Excerpts from a dataset
=== Section Start ===
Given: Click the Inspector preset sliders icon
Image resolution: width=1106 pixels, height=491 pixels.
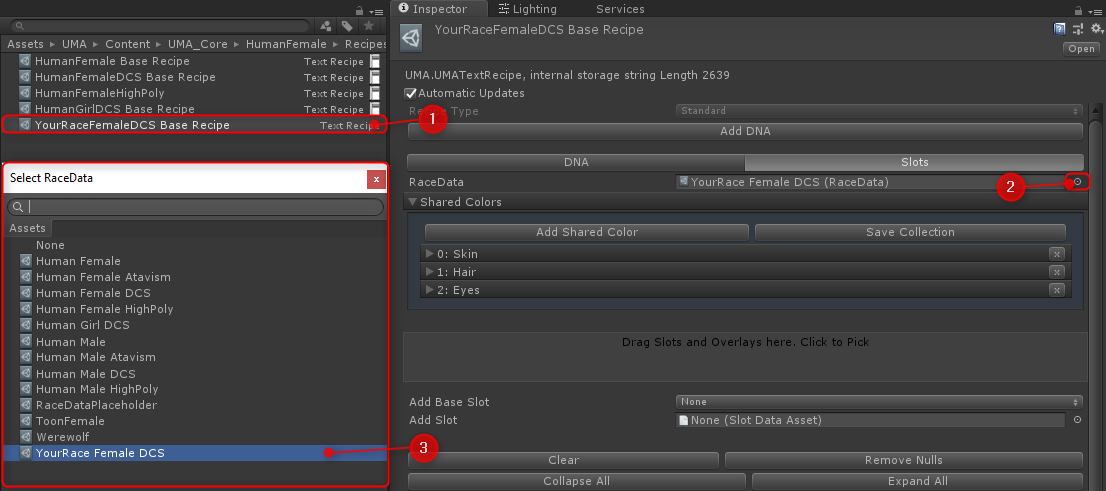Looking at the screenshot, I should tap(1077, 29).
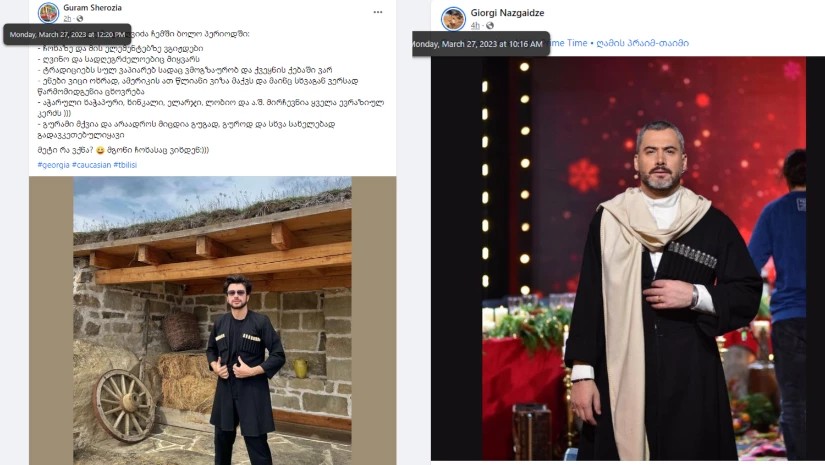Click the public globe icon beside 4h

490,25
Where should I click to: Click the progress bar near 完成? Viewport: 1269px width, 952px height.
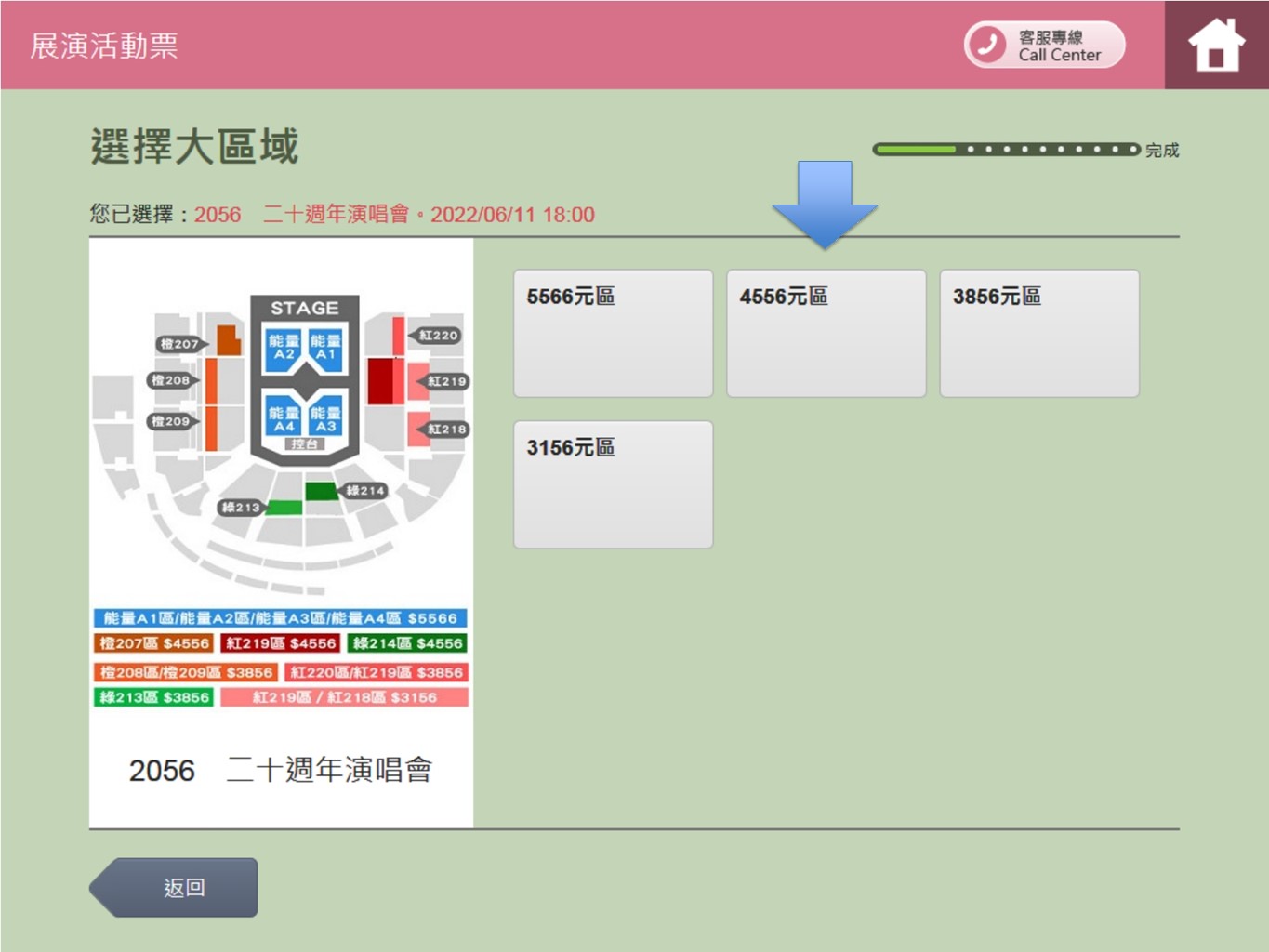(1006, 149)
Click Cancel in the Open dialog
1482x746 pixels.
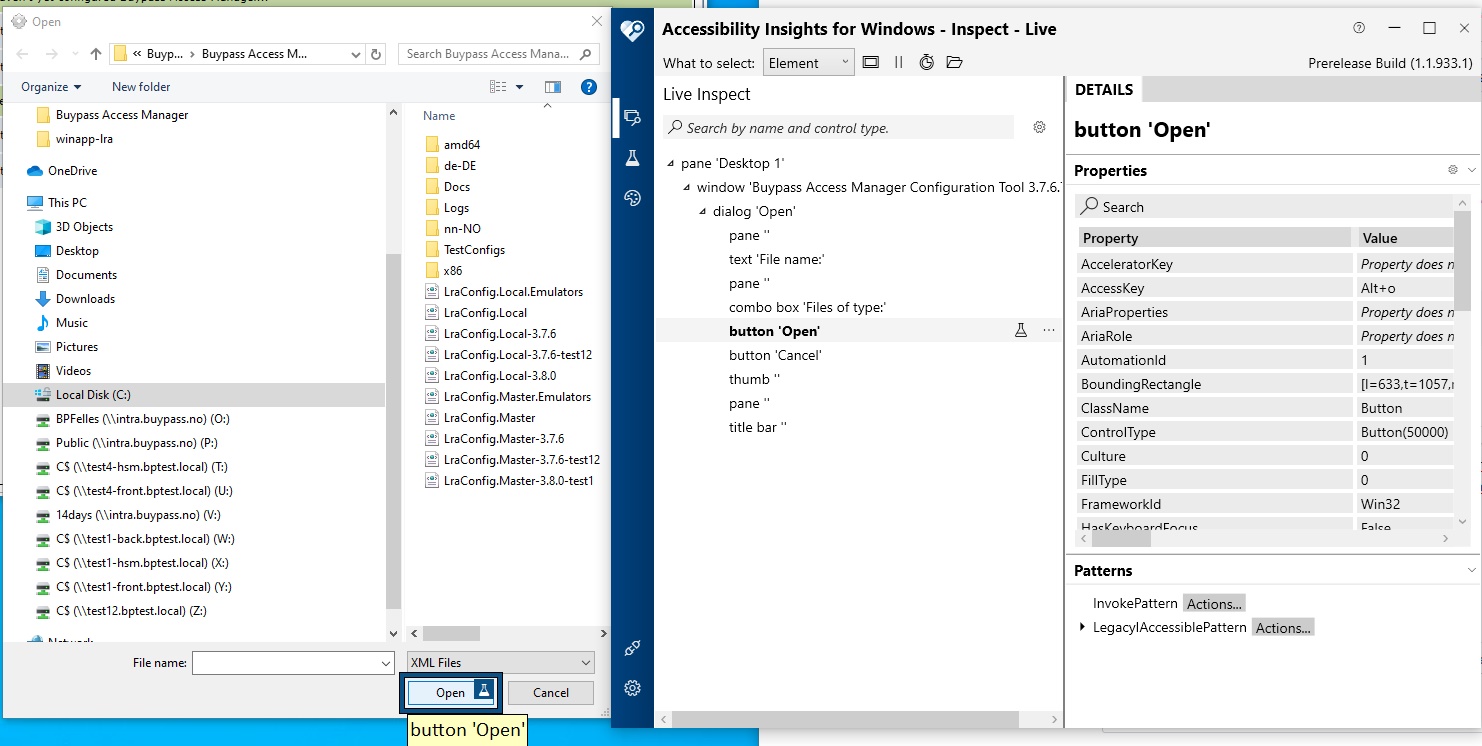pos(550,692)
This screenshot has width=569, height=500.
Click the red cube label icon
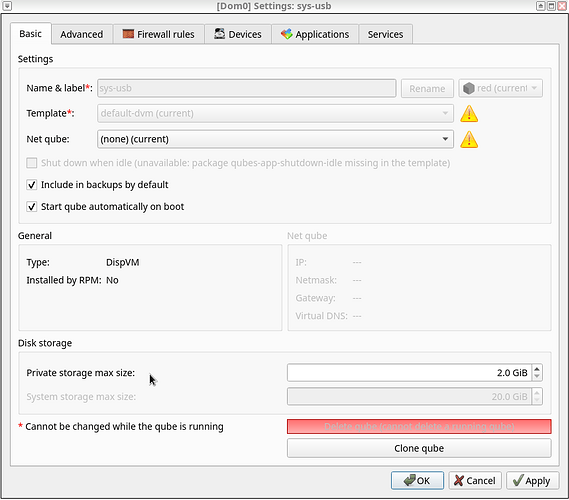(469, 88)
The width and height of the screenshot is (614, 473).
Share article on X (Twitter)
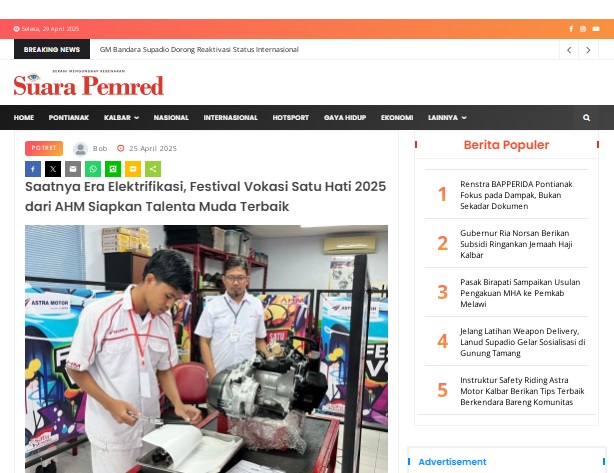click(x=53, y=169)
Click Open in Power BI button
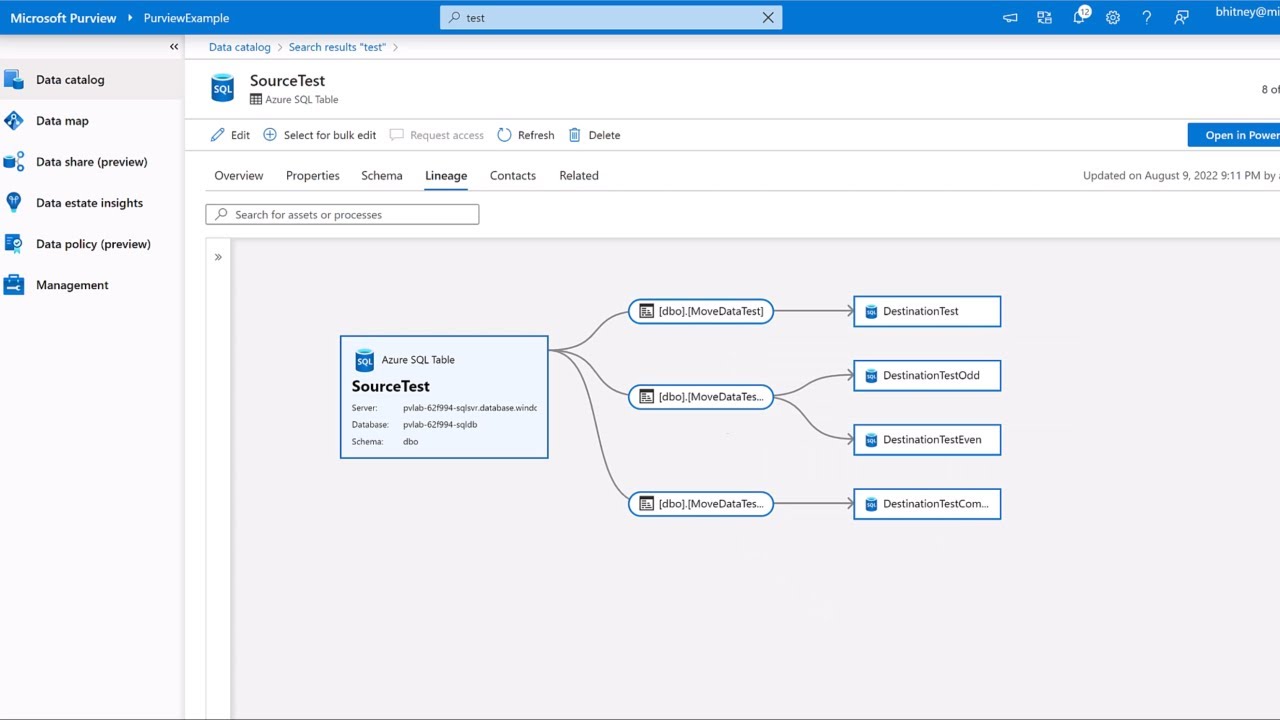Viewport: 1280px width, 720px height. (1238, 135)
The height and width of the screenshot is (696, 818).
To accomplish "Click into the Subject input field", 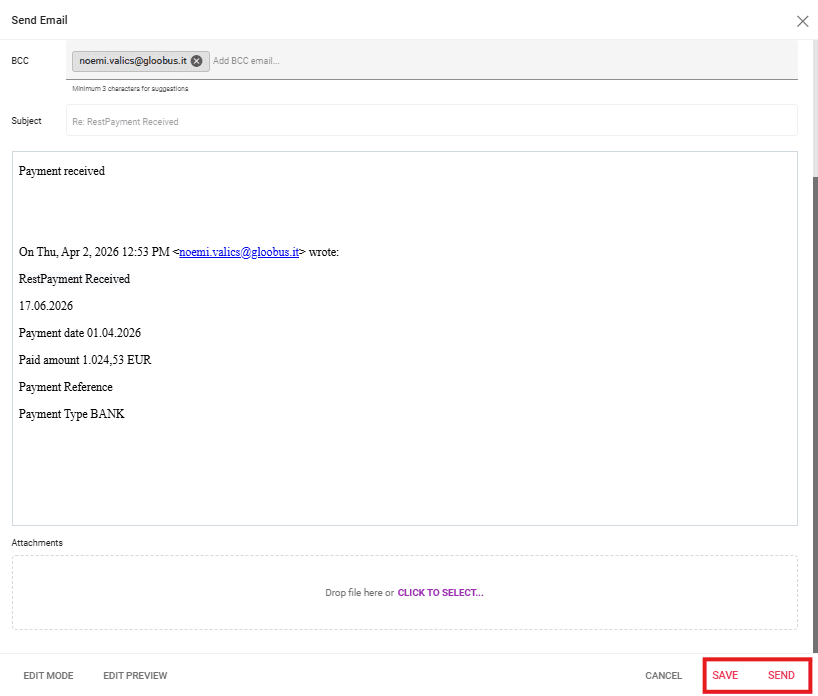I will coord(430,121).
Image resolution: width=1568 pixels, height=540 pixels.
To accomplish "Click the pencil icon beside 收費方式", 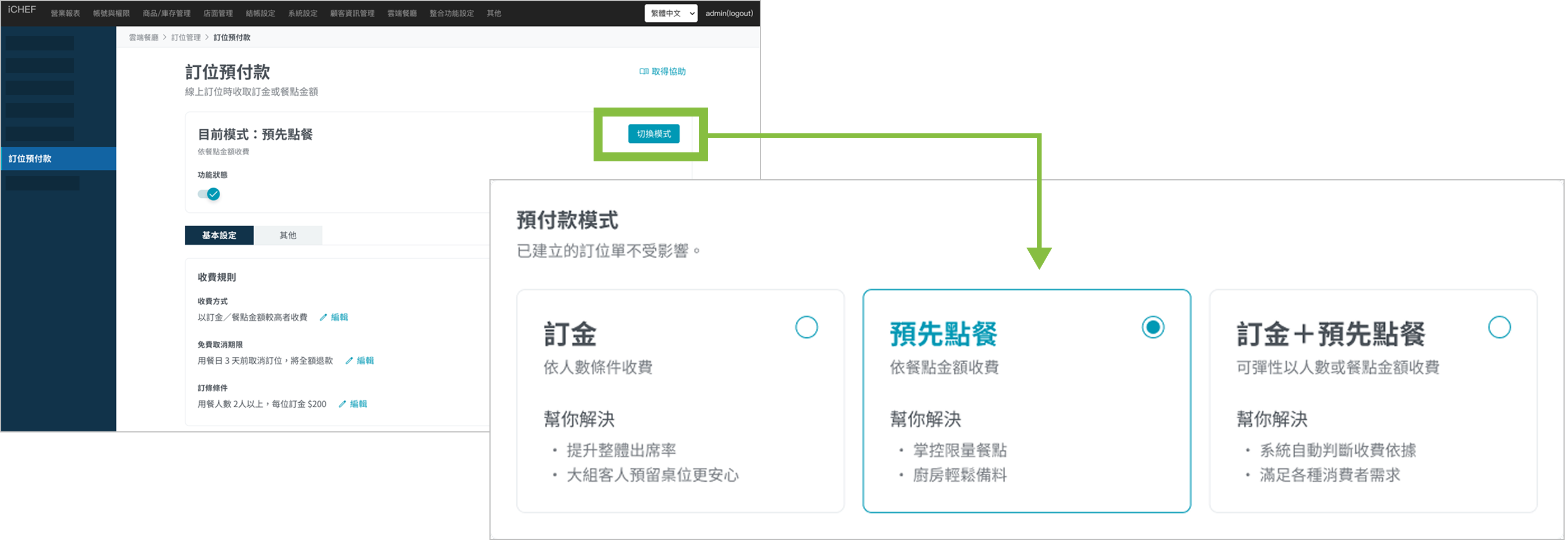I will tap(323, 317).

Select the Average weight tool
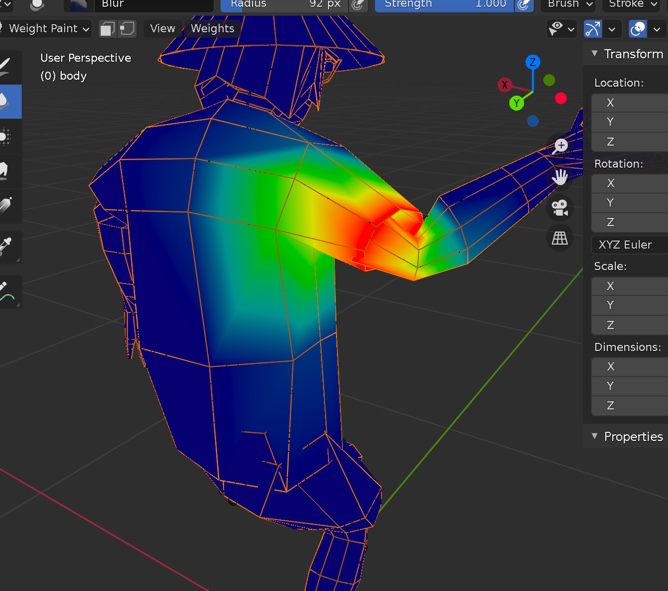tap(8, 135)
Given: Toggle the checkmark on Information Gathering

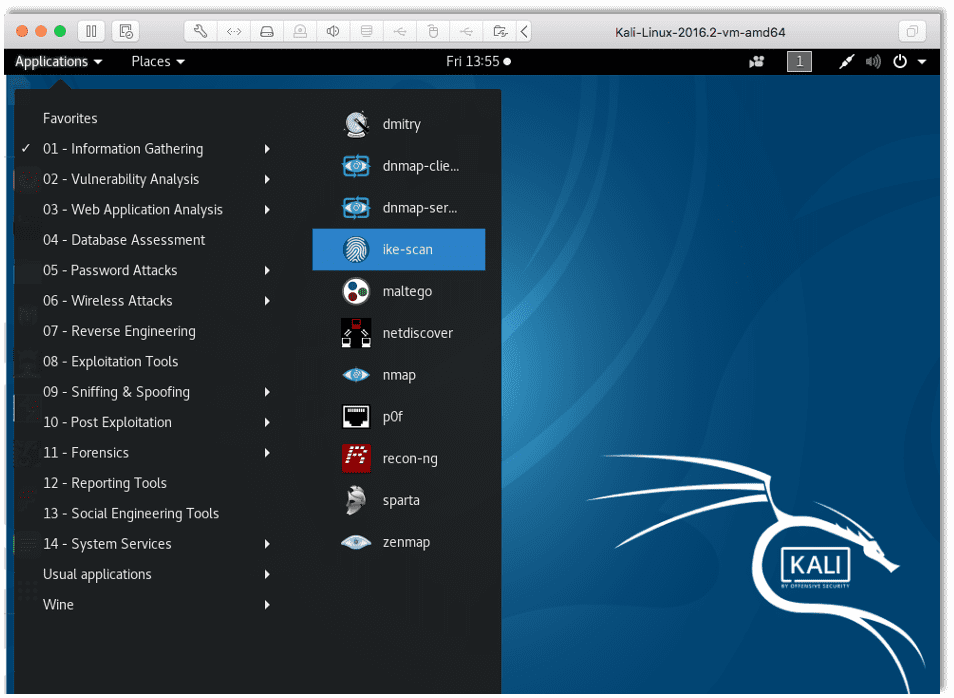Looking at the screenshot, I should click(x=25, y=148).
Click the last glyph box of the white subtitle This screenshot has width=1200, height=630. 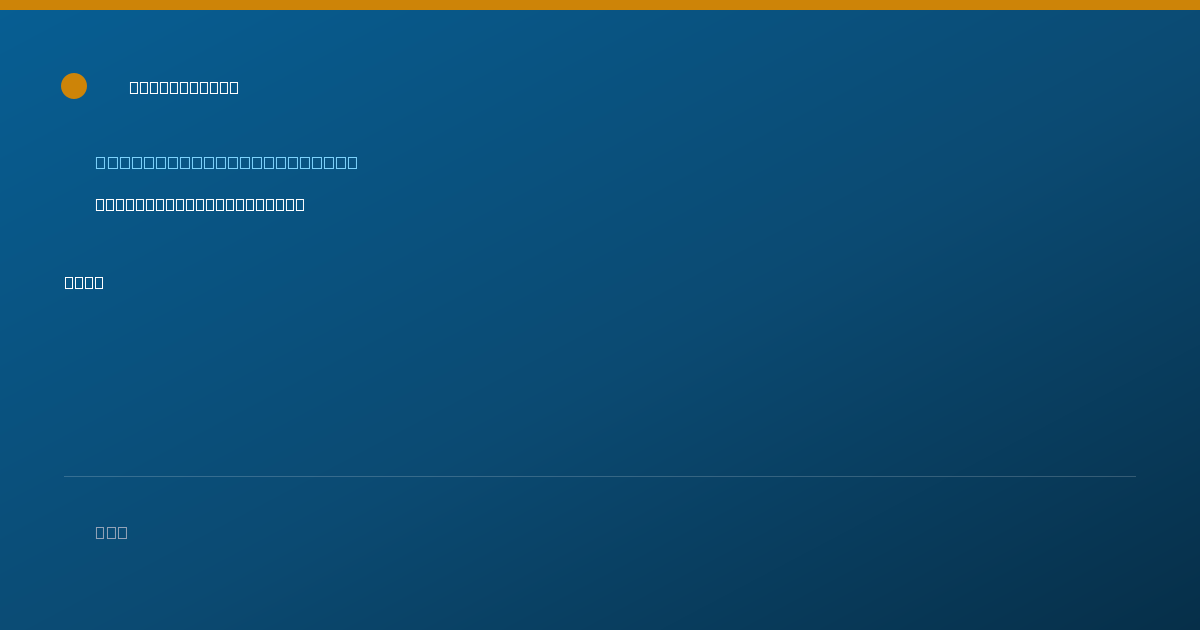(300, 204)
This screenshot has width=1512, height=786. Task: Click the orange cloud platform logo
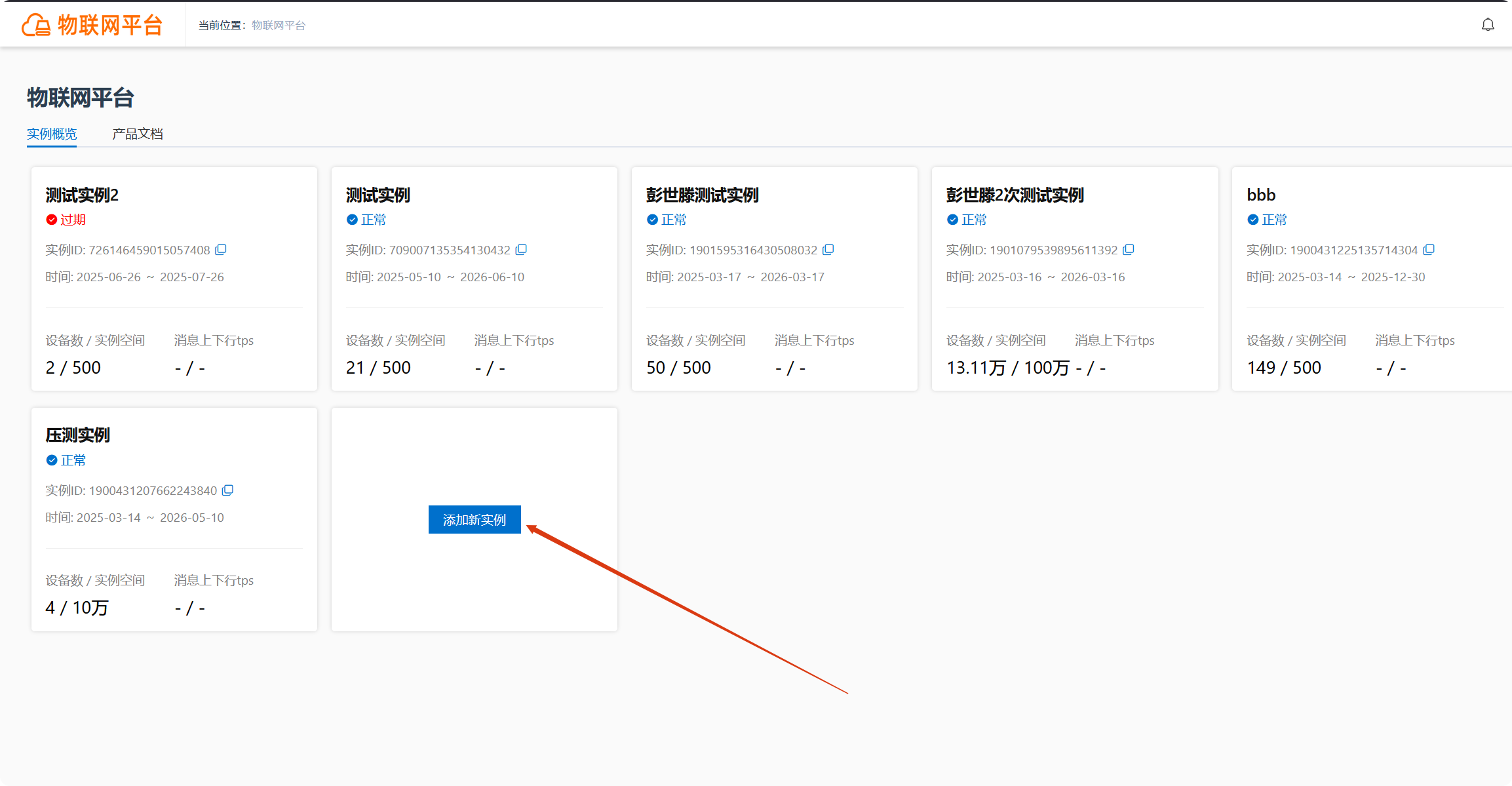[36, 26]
=== Section End ===
# [What to do]
Pictures excluded, return exactly the lines from the one with "This screenshot has width=1512, height=786." through the final line of the entries above, both included.

# [Output for this task]
This screenshot has width=1512, height=786. Task: Click the orange cloud platform logo
[36, 26]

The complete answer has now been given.